I think that it is important for people to understand that when done properly and thoroughly, the process works. Often the most dangerous thing is when people serve their sentence in full. They have spent 25 years in prison. They have not taken part in any programs, been granted parole or received therapy. When they are released, it is true that they can represent a danger to society.
Those who are not dangerous are not the ones who have served their full sentence. It is the ones who are released early because they made an effort and are ready to resume their place in the workforce, among their family and friends.
I think the bill before us is Orwellian. In essence, two superior court rulings, from Ontario and British Columbia, ruled that the current legislation, which provides for administrative segregation in certain situations, was unconstitutional. There are two problems. First, there is no third-party independent observer to determine whether the use of administrative segregation was justified and whether prolonging it was also justified. That is the first problem.
Second, the average duration of administrative segregation is 24 days. That is a long time, and it takes a toll on inmates and their mental health.
Unfortunately, the bill we are debating today does nothing to address the concerns raised by the Ontario Superior Court of Justice or the Supreme Court of British Columbia. I think it is worth pointing out that one of those two courts stated clearly that prolonged segregation can be considered cruel punishment if it is used abusively. The Ontario Superior Court of Justice declared that administrative segregation lasting longer than two days can have negative and sometimes permanent effects on mental health.
People can suffer permanent mental health effects if they are in administrative segregation for more than two days. The current average is 24 days. According to the United Nations, administrative segregation lasting longer than 15 days may be considered torture. The average is 24 days. Does the Liberal government's bill cap the number of days? No. There is no limit.
The first clause of the bill is absolutely fascinating. It proudly states that administrative segregation will be eliminated. The government is going to listen to the Ontario court and the B.C. court and put an end to this practice.
In the second clause, we see that it is now called a structured intervention unit. That is exactly the same thing. They changed the term “administrative segregation” to “structured intervention unit”, which is still segregation, which still has the same effect on the inmate, which is still a form of punishment that can be abusive and cruel and can exacerbate mental health problems, and which, beyond 15 days, can be seen by the United Nations as a form of torture. Structured intervention units can be any area designated as such by the Correctional Service of Canada.
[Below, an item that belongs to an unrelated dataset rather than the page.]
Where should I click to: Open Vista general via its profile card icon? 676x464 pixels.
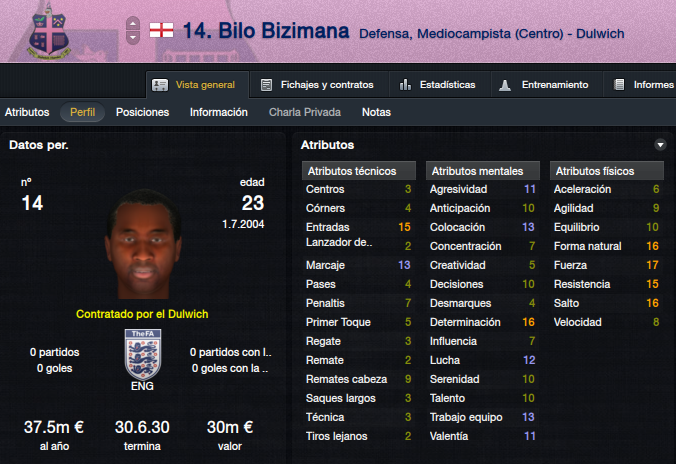[160, 85]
The structured intervention unit can be the entire penitentiary, an area in the penitentiary, or certain cells designated as such. I suspect that the administrative segregation cells will now be called structured intervention units. They are exactly the same areas. The Liberal government is absolutely not satisfying the courts' demands. There is also no independent body to verify whether any of this is being done in compliance with the standards and rules. There is no difference in the planned or possible duration of this segregation for these inmates.
The only difference is that we are going from a maximum of 22 or 23 hours a day to a maximum of 20 hours. That is all. That does not change the inmate's reality very much. Again, it should be noted that a consequence of this is that the release time could be 3 a.m., and the inmate might be asked to go outside when it is -25 degrees Celsius out. In fact, this often does not even exist.
I hope that the Liberal government will listen to reason this time.